Prompt: Copy each of the following rows word for word, leaving out the pictures.
--- Information provided ---
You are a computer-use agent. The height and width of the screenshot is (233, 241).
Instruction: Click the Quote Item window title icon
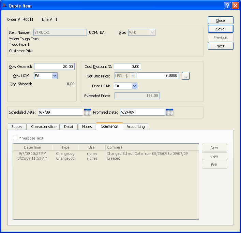coord(5,5)
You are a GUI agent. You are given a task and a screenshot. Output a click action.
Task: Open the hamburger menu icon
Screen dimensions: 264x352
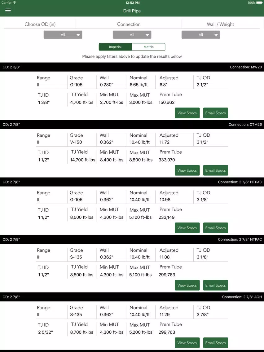(x=8, y=11)
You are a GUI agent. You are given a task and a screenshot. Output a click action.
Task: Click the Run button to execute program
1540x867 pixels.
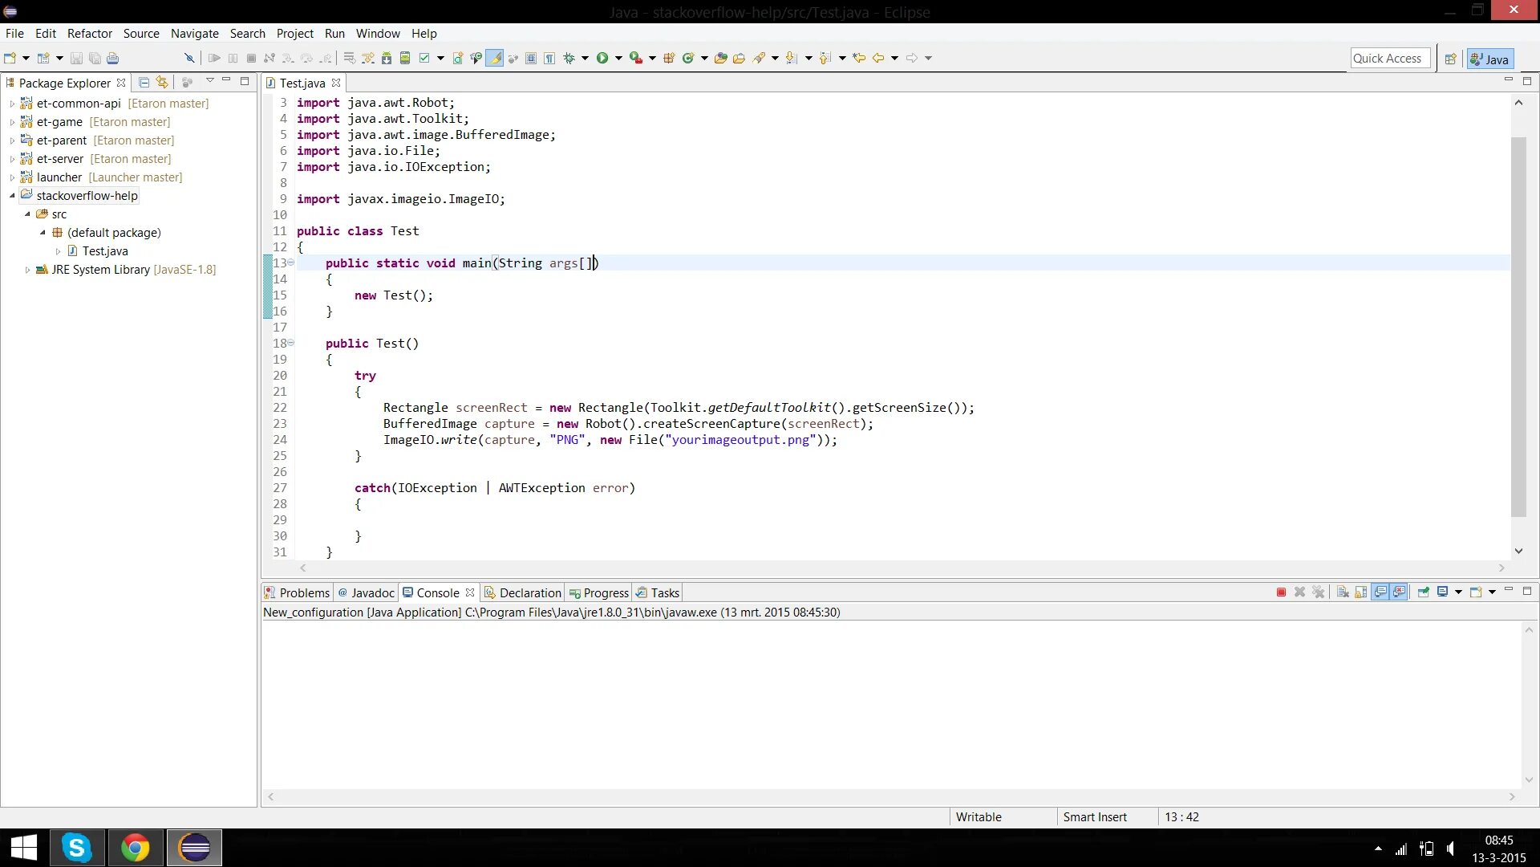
---
Output for this task:
You are a computer-use agent. The height and width of the screenshot is (233, 241).
Instruction: Click the Quote Item window title icon
coord(5,5)
You are a GUI agent. You are given a task and a screenshot. Output a click action.
Task: Open the hamburger menu icon
Screen dimensions: 264x352
(x=8, y=11)
You are a GUI agent. You are given a task and a screenshot. Output a click action.
Task: Click the Run button to execute program
1540x867 pixels.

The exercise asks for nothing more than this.